Begin SELECTED EXTRACT

All of this took place, it’s crucial to note, within a music industry already in the throes of transition. On one hand, social media has been in the long process of shattering the mainstream, propelling a string of one-hit-wonders (or medium-scale cults) into the top reaches of the charts. Such acts, as we’ve mentioned before, often have untested seat-filling abilities and unclear long-term trajectories. Like, yeah, maybe Lil Nas X will find a third act, and become this generation’s….B52’s? But he could also easily run out of steam, and end up as a footnote.
Given the sheer speed of artists’ rise and fall, it feels harder than ever to pick long-term winners—no problem for the streaming economy, but more challenging for the parts of the industry that thrive on longevity. Springsteen, after all, had the 3rd biggest tour of 2023, roughly 40 years after Born in the USA cemented him in the rock firmament. The ever-increasing Simon-Reynolds-was-right atemporality of things doesn’t help much either. It’s obviously sick that bands like Duster suddenly have hundreds of millions of streams. But such groups likely don’t have the touring infrastructure or willing-to-show-up fanbases of more ongoing concerns like…Pavement (who they’ve outstripped on Spotify).

End SELECTED EXTRACT

## PROBLEM SET
1. Reproduce the passage about the music industry between "Given the sheer" and "outstripped on Spotify).", inclusive.
2. Summarize the passage about the music industry in two sentences.

Begin DATA

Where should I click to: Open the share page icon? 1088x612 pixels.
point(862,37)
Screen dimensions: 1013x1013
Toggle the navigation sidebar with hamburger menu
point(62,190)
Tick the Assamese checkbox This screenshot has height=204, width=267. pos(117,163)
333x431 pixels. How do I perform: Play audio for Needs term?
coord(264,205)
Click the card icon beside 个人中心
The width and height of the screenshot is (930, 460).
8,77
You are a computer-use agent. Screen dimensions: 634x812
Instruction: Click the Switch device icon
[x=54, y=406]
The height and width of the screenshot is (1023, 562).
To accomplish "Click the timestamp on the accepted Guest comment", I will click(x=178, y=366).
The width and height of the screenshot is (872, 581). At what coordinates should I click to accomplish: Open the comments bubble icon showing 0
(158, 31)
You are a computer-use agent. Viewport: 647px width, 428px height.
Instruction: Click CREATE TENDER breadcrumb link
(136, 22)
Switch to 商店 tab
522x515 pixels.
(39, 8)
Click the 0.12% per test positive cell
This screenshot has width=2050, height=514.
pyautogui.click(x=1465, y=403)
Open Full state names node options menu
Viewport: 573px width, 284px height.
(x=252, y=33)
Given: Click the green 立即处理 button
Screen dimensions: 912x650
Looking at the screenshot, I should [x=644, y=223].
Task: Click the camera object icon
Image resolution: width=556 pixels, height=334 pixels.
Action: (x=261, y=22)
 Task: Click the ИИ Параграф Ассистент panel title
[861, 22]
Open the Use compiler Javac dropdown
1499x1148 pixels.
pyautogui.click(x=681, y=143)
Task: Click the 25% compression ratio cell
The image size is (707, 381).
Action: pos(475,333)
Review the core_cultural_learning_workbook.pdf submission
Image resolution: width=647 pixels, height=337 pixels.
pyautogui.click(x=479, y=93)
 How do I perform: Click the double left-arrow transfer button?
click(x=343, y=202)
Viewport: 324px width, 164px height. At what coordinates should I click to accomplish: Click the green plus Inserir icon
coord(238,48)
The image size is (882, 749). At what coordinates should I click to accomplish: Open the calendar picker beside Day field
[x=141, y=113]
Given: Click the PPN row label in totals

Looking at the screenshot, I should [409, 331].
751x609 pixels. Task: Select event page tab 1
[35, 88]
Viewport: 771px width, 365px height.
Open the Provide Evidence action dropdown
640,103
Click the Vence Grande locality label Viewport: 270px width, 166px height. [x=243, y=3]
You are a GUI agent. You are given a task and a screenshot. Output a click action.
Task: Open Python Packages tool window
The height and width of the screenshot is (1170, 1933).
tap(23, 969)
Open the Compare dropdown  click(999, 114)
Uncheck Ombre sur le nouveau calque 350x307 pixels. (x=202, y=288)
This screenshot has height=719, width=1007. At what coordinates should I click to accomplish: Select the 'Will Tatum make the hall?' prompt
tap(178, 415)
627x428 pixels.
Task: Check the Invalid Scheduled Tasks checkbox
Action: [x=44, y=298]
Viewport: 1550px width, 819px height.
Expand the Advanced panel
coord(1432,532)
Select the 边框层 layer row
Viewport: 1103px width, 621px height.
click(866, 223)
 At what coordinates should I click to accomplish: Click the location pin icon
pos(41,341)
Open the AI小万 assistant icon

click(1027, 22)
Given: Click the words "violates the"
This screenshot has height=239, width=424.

End DATA

## SOLUTIONS IN ORDER
1.
Given the sheer speed of artists’ rise and fall, it feels harder than ever to pick long-term winners—no problem for the streaming economy, but more challenging for the parts of the industry that thrive on longevity. Springsteen, after all, had the 3rd biggest tour of 2023, roughly 40 years after Born in the USA cemented him in the rock firmament. The ever-increasing Simon-Reynolds-was-right atemporality of things doesn’t help much either. It’s obviously sick that bands like Duster suddenly have hundreds of millions of streams. But such groups likely don’t have the touring infrastructure or willing-to-show-up fanbases of more ongoing concerns like…Pavement (who they’ve outstripped on Spotify).

2. The music industry was already in transition as social media broke up the mainstream and pushed one-hit wonders and cult acts to the top of the charts, even though their seat-filling abilities and long-term trajectories are unclear. Because artists rise and fall so fast, picking long-term winners is harder for the parts of the industry that thrive on longevity, and even bands with hundreds of millions of streams, such as Duster, likely lack the touring infrastructure and fanbases of ongoing acts like Pavement.